Land sales were not introduced until 1825, and free grants were abolished in 1831. In Tasmania the same regulations were carried out until 1825, when it became a separate Colony -

In 1828 the first land sales in the island took place, but so low were the prices obtained that 70,000 acres enriched the Treasury by only £20,000. In the month of January, 1831, the system of issuing free grants of land was abolished.

It was not until 1831 that free grants were abolished.


Senator Rae - Has the honorable senator any figures to show the area covered by free grants issued in New South Wales ?

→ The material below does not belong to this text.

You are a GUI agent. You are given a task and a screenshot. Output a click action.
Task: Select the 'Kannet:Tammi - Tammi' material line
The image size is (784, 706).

Senator READY - I have not. But I have the figures for Tasmania.


Senator ALBERT GOULD (NEW SOUTH WALES) -Colonel Cameron. - Surely free grants were issued in small areas much later than 1831 ?


Senator Millen - They are being issued to-day in Western Australia.


Senator ALBERT GOULD (NEW SOUTH WALES) -Colonel Cameron. - Up to 1860 I know that old soldiers were given grants of 100 acres.


Senator READY - Honorable senators who know anything of Tasmania must be aware that there were very great abuses in that State in the early days under the system of free grants. I have no doubt that they have heard of the " Scotch Thousand." In the early days, if a man could show that he was possessed of £1,000, he was entitled to receive so many acres of land free. One member of a family would give proof that he possessed £1,000, and would get so many thousand acres of land free. Then he passed the money on to another, who hanked it, and on exhibiting his bank-book also received a free grant of land. I am told that many thousands of acres of land were given to the people in that way. From a return tabled by order of the House of Assembly in Tasmania, I find that up to and including the year 1864 no less than 2,098,763 acres were given away in Tasmania. At the present time, out of a total area of 16,000,000, 6,500,000 have been sold or are held under lease. I ask honorable senators to note that one-third of the lands alienated in Tasmania were given away. James Fenton, who, it will be admitted, was not a political partizan, says in his history of Tasmania -

This system of free grants had a most pernicious influence on the progress of the Colony. It fostered the growth of large pastoral estates and discouraged the settlement of an industrious class of immigrants upon the soil to an extent which no subsequent measures could counteract, the grass-covered hills and open plains being closed to the agriculturist. To this cause may be ascribed almost the entire rural- suppression of immigration.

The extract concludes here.